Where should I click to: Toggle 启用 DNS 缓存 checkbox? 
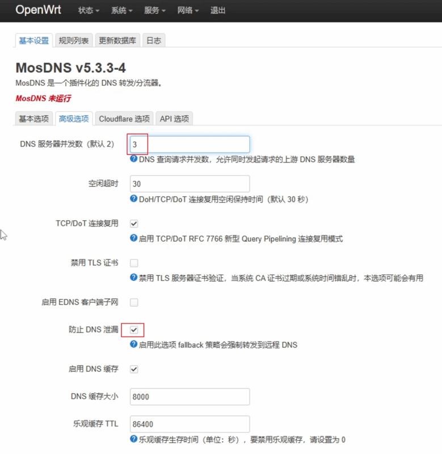[134, 369]
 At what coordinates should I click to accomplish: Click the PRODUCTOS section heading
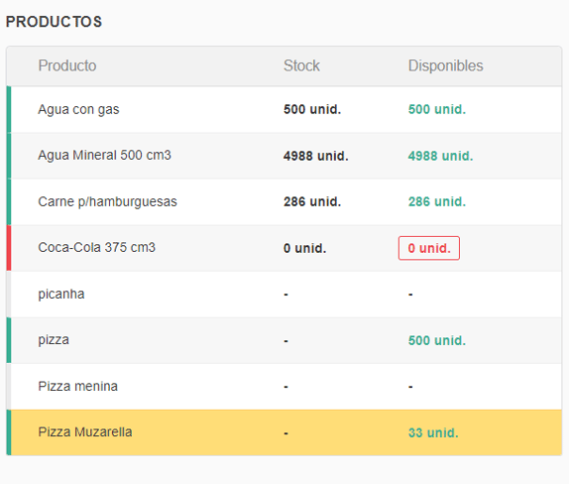(x=55, y=22)
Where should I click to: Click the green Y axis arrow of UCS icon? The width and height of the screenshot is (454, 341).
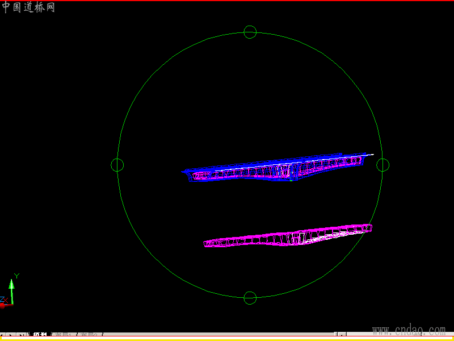[11, 291]
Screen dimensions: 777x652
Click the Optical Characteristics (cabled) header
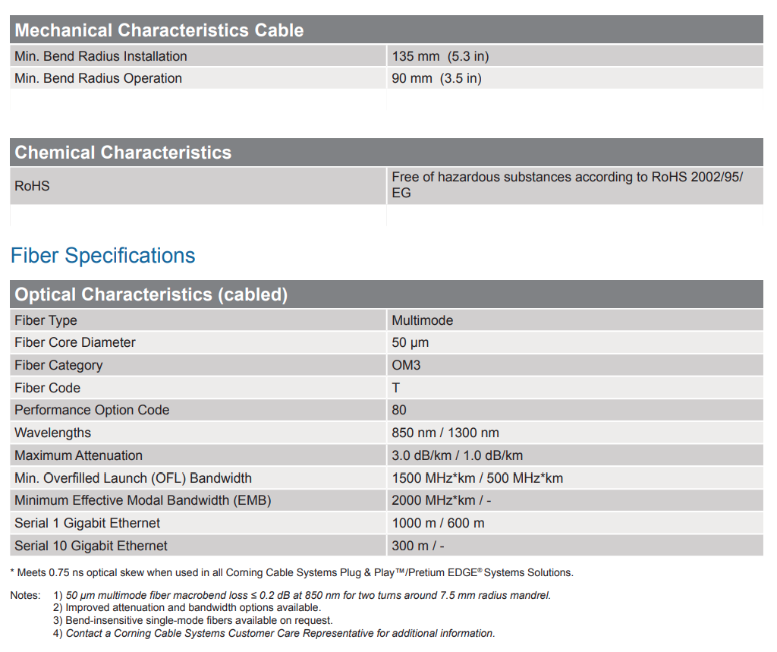click(151, 295)
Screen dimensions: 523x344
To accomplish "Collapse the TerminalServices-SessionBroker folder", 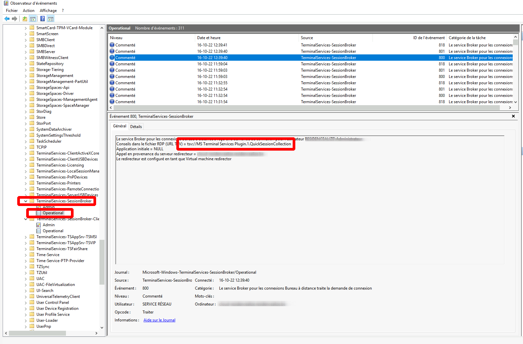I will coord(26,201).
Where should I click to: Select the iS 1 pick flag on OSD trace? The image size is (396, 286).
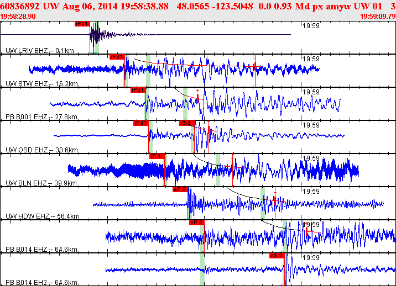pyautogui.click(x=185, y=123)
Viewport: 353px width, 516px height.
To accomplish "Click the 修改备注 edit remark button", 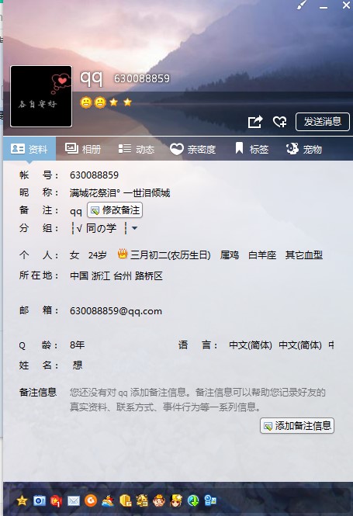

::::::::::

Aim:
Update the material from the line with "Where should I click to: Select" through the end, replacing "Viewport" with "Window" and changing nothing else. Omit the pictures from your answer.

Written answer:
Where should I click to: Select the iS 1 pick flag on OSD trace? The image size is (396, 286).
pyautogui.click(x=185, y=123)
Window: 353px width, 516px height.
To accomplish "Click the 修改备注 edit remark button", 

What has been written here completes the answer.